WRITTEN INSTRUCTION
Rewrite the stretch from the line containing "This screenshot has height=588, width=798." through the line containing "the country column", swapping "header" for "label" and leaving everything else unchanged. Omit the pictures from your answer.

DATA RECORDS
• • •
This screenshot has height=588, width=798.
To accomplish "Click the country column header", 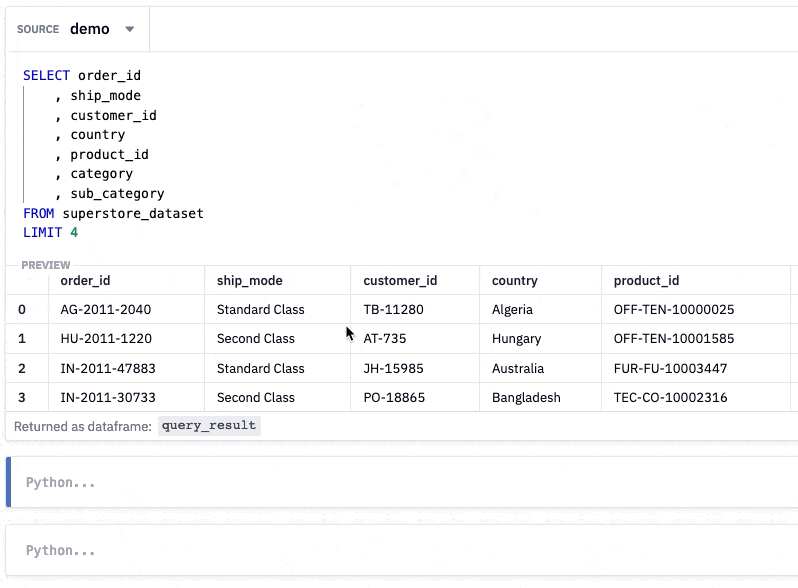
• • •
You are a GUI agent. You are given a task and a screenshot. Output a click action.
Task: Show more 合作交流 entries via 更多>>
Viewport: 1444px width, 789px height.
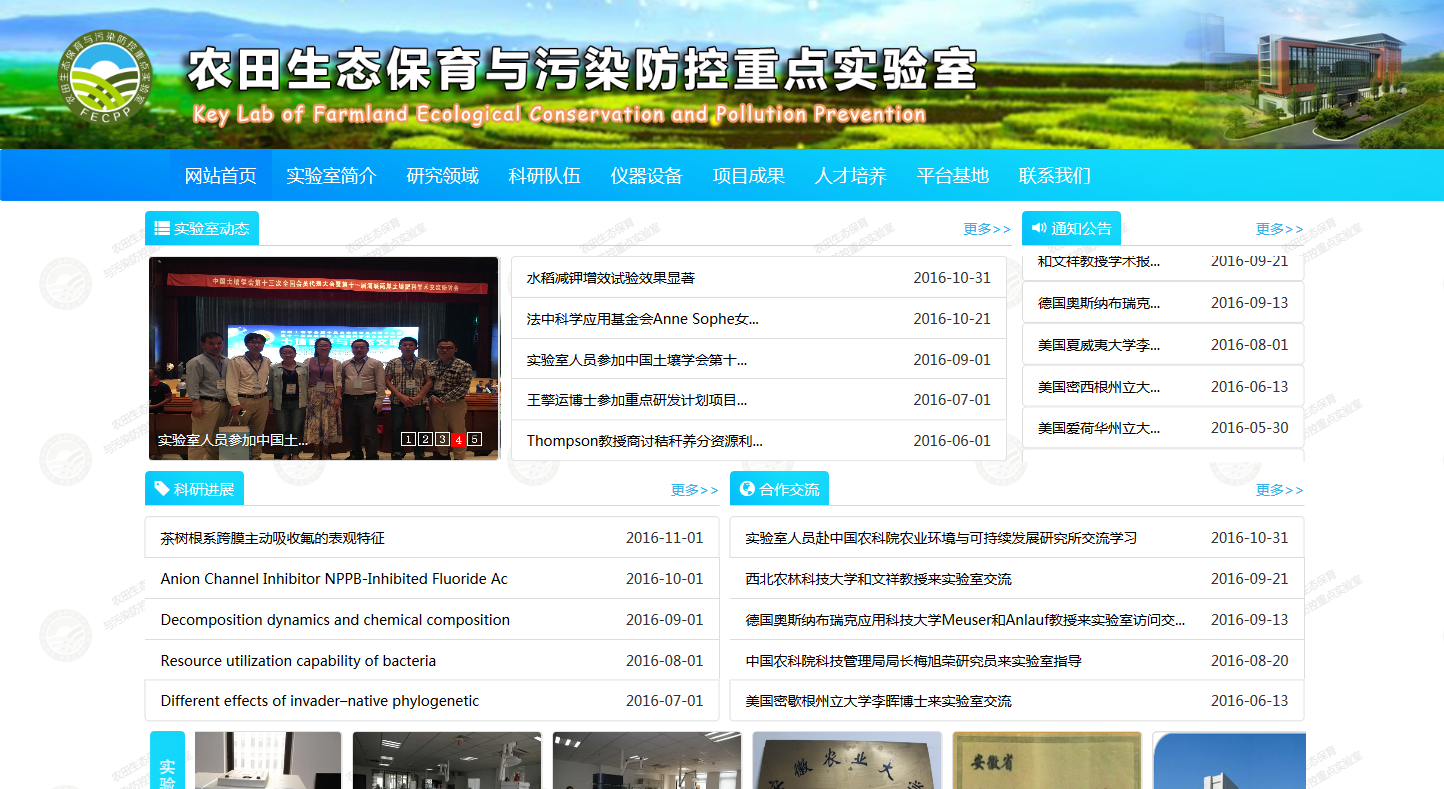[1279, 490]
• • •
RESULT FOR THIS TASK
This screenshot has height=588, width=798.
To accomplish "Click the country column label", 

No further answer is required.